Almost the whole of the central plain has medium to relatively high value, with few exception due to local condition. In this part during summer most of the area remains uncultivated. Only in Ambiakpur block here is some concentration of double cropped area due to irrigation facilities. The per capita land is declining due to the increasing in rural population which can be fed by increasing the per acre output through bringing more and more cultivated land under double cropped system, by extending irrigation facilities, using better fertilizers and better culture.

The assessment of physical condition for different crops helps in arranging them so as to derive the optimum return of it, which may be done through the study of their distribution along with the average production. The production of land provided to different crops depends upon physically suitability of soil and availability of water etc. Not only this the local needs is also important in this connection. Roughly 41.67% out of the total geographical area is under cultivation.

==Demographics==
According to the 2011 census Surguja district has a population of 2,359,886, roughly equal to the nation of Latvia or the US state of New Mexico. This gives it a ranking of 192nd in India (out of a total of 640). The district has a population density of 150 PD/sqkm. Its population growth rate over the decade 2001-2011 was 19.74%. Surguja has a sex ratio of 976 females for every 1000 males, and a literacy rate of 61.16%.

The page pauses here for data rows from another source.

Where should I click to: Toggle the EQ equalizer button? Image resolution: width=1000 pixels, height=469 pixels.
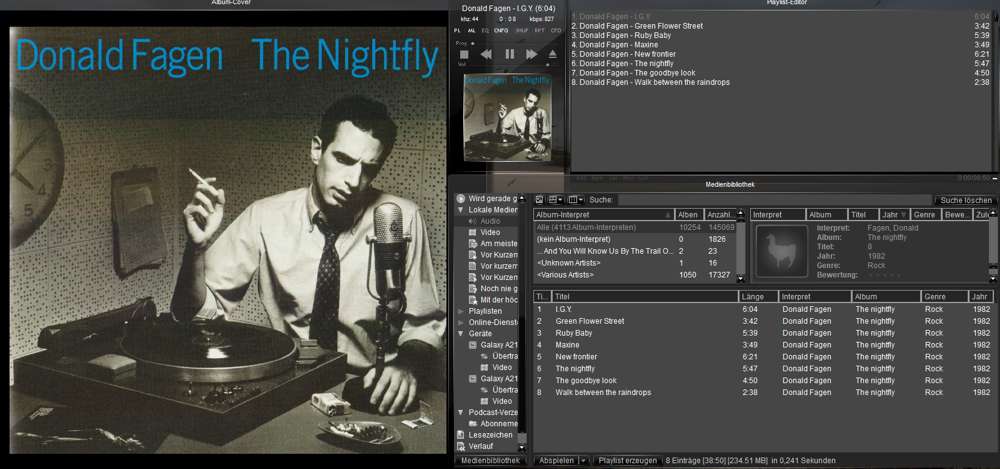click(486, 31)
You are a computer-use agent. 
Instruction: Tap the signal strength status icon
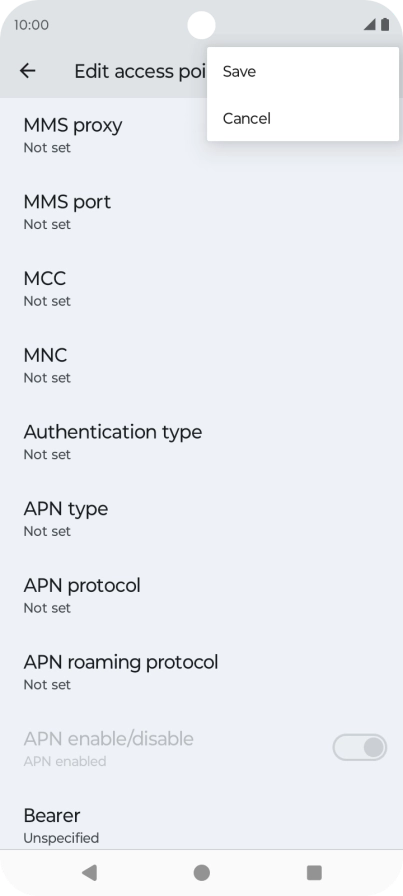[x=369, y=25]
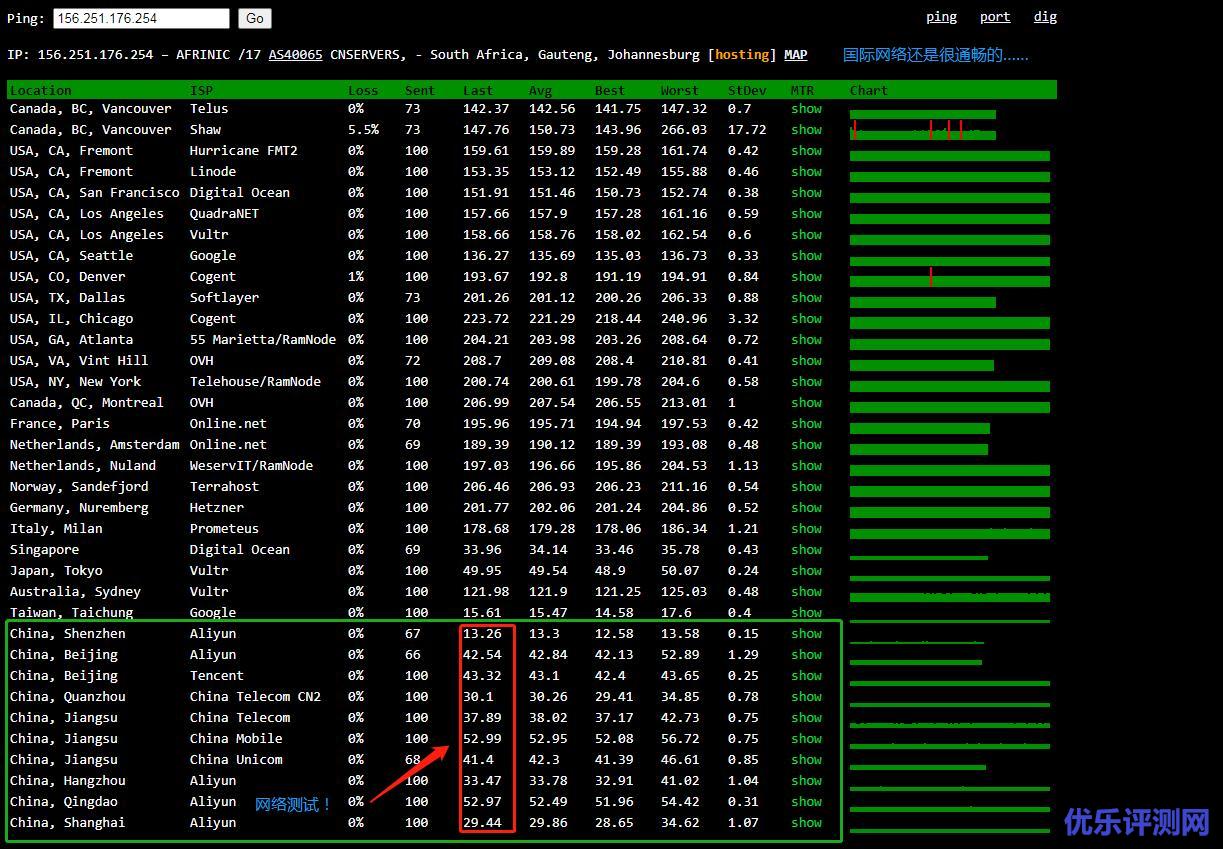The width and height of the screenshot is (1223, 849).
Task: Show MTR for Shanghai Aliyun row
Action: click(806, 823)
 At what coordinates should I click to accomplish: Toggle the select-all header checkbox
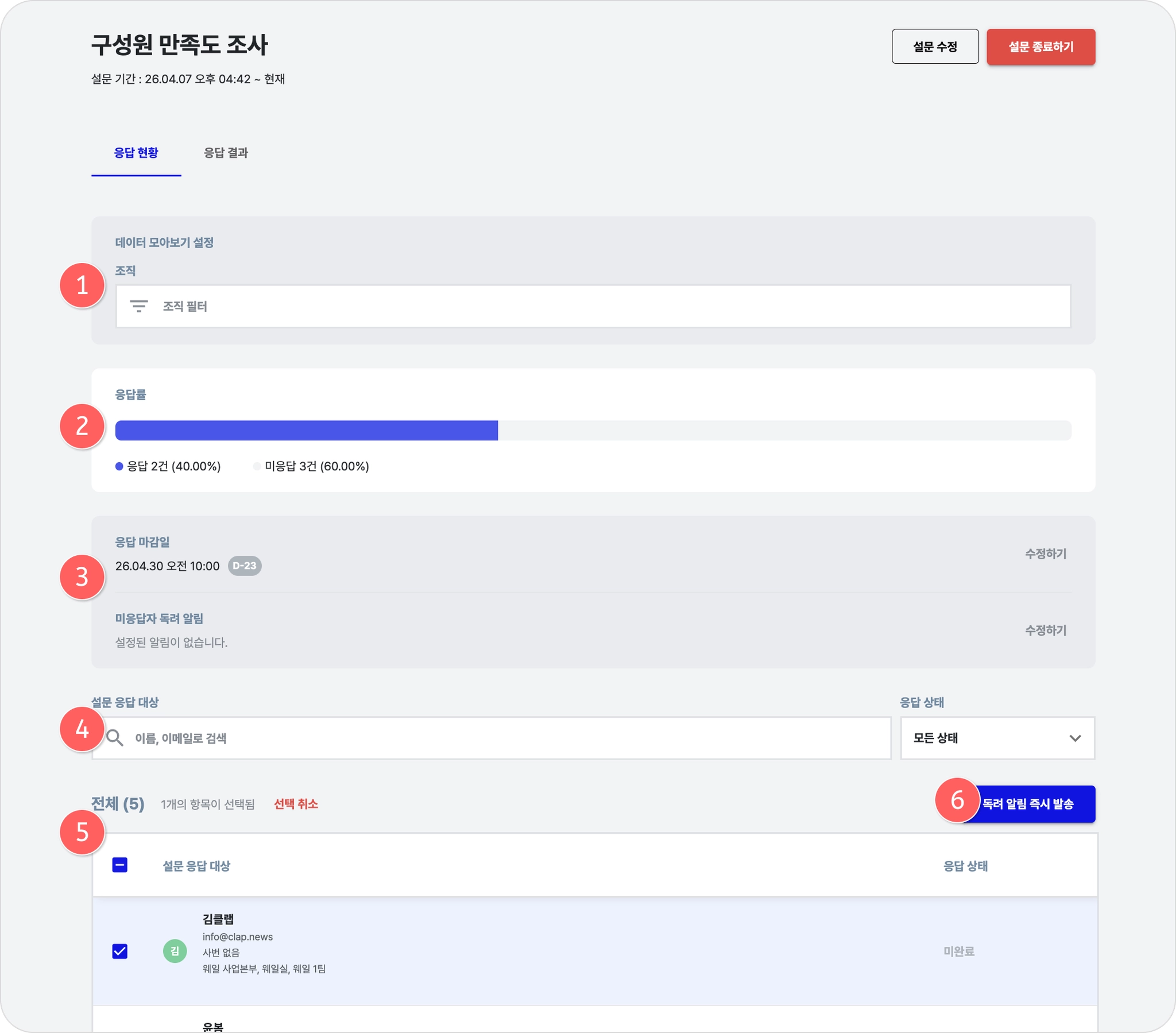point(119,865)
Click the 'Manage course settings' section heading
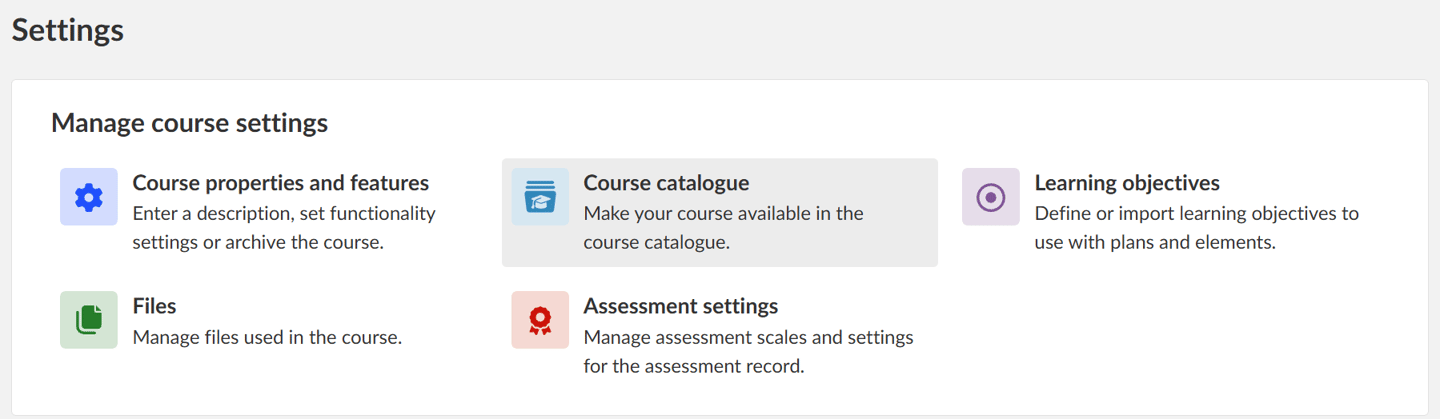This screenshot has height=419, width=1440. pyautogui.click(x=189, y=123)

The divided Surguja district has a population of 840,352, of which 136,702 (16.27%) live in urban areas. The divided district has a sex ratio of 980 females per 1000 males. Scheduled Castes and Scheduled Tribes make up 4.77% and 57.40% of the population respectively.

===Languages===

At the time of the 2011 Census of India, 65.07% of the population in the district spoke Surgujia, 13.2% Kurukh, 11.83% Hindi, 2.71% Bhojpuri, 2.39% Sadri, 0.91% Chhattisgarhi and 0.90% Odia as their first language.

==Education==

- Surguja University, Ambikapur
- Govt. Medical college, Ambikapur
- Govt. Nursing college, Ambikapur
- Govt. Engineering college, Ambikapur
- Govt. Polytechnic College, Ring road Ambikapur
- Govt. ITI college, M.G. road Ambikapur
- Rajiv Gandhi P.G. college, M.G.road Ambikapur( Govt.)
- Rajmohini devi girls P.G. college, Gaurav path Ambikapur (Govt.)
- Rajmohini devi agricultural science and research institute, Ajirma Ambikapur (Govt.)
- Govt.Multipurpose higher secondary school, Gudri chowk Ambikapur
- Central Govt.Sainik school, Mendrakala Ambikapur,

== Minerals ==
Mineral belts of Surguja:
- Upper catchments of river or Sitapur-Samri belt: This belt is associated with eastern and south eastern part of the district. It abounds in bauxite and some amount of coal.
- Central-north Surguja (Wadrafnagar-Pa-–Pratappur-Surajpur-Ambikapur) belt: The reserve of coal, pyritic minerals, sulphur, mica berylluiim, byerites, copper, and galena are reported. Bishrampur, Bhatgaon, Tatapani, Ramkola, Lakhanpur and Basen are the main coal fields. Some fire-clay, mica, coal, galena, and silmenite are also reported in Wadrafnagar near the Uttar Pradesh border.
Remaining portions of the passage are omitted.